Les activités d’abord, les systèmes ensuite
Un BIA qui part de l’inventaire applicatif produit une criticité par serveur qu’aucun dirigeant ne peut arbitrer. Un BIA qui part de la chaîne de valeur, les activités qui fabriquent et livrent le produit, puis relie chacune à ses systèmes, données et fournisseurs supports, produit une criticité que le métier reconnaît comme la sienne. Les dépendances sont l’essentiel : un outil de ticketing discret devient critique le jour où le BIA montre que la prise de commande s’arrête sans lui.
Les objectifs qu’il produit
Pour chaque activité, la durée maximale d’interruption admissible, le délai de reprise que le plan de continuité doit tenir, le point de reprise que les sauvegardes doivent respecter, et le niveau de service minimal en mode dégradé.
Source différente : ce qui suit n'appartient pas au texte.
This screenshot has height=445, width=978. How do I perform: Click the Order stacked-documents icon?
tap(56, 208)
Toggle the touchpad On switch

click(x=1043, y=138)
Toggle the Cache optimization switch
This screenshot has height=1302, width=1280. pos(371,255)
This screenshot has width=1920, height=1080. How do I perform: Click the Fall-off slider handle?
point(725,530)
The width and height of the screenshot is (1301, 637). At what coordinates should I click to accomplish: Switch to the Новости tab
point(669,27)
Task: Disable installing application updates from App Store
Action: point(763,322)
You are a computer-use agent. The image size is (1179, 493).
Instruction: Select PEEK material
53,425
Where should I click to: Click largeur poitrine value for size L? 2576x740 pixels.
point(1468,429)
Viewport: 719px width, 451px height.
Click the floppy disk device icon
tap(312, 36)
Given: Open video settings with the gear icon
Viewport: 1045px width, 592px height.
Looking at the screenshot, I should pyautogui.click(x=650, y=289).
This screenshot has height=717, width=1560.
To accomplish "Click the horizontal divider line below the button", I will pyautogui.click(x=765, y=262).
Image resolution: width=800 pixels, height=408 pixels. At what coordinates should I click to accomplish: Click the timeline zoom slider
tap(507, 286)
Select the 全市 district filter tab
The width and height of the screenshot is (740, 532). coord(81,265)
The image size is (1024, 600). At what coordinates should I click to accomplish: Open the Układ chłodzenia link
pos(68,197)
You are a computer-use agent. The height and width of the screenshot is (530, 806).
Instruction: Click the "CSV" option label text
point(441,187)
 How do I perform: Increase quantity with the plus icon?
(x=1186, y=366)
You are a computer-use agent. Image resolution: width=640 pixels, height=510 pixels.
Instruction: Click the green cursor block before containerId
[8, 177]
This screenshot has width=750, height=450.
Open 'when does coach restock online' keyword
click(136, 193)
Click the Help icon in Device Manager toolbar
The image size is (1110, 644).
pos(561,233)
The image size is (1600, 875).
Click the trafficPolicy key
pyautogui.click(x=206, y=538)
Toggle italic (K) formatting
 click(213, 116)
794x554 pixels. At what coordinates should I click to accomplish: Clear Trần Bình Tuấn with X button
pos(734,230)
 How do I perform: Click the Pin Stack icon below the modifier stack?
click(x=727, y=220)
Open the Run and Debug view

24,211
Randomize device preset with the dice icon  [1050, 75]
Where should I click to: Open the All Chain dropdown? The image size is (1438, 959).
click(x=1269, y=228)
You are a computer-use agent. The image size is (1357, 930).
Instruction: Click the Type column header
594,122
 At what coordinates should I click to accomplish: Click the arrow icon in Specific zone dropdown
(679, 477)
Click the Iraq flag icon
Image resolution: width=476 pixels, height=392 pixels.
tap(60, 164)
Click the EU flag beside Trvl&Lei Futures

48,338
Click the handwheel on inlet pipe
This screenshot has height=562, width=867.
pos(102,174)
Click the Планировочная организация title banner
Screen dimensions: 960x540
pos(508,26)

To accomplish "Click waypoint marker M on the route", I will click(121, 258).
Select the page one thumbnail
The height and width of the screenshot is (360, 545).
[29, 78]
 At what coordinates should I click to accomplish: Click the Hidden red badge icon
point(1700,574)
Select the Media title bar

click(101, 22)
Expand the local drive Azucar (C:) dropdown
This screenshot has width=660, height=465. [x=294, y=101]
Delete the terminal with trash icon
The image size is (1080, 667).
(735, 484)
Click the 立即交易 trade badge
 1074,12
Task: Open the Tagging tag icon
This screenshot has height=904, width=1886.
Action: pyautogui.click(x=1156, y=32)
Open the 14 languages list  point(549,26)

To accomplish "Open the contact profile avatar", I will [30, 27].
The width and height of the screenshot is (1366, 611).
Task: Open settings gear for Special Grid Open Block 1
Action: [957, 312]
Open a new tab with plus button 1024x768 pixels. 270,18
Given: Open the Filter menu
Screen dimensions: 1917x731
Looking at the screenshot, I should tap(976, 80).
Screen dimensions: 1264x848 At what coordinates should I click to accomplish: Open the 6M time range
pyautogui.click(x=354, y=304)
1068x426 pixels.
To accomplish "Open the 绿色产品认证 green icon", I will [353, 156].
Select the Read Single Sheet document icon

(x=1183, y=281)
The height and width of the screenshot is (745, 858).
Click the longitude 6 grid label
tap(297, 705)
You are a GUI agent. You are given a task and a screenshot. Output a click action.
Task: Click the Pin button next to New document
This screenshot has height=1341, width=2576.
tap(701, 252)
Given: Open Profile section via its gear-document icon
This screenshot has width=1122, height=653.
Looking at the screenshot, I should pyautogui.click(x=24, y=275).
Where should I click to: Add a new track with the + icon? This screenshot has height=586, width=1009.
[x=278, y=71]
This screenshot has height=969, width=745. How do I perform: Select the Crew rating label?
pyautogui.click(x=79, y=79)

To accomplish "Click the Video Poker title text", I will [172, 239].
Ces nombres fixent les exigences de continuité et de reprise, mais ils calibrent aussi l’impact dans l’analyse de risque : un scénario de disponibilité sur une activité tolérant quatre heures se note autrement qu’un scénario sur une activité tolérant une semaine.
Dans NIS2 et DORA
La continuité d’activité, la gestion des sauvegardes et la gestion de crise figurent parmi les mesures de gestion des risques de NIS2 ; DORA exige des entités financières qu’elles identifient et classent leurs fonctions métier supportées par les TIC et qu’elles conduisent une analyse d’impact de leur exposition à des perturbations graves, alimentant les plans de réponse et de reprise. Un BIA tenu à jour, par activité et par entité, est ce que les deux cadres supposent existant, et ce que la plupart des groupes ne reconstruisent qu’en audit.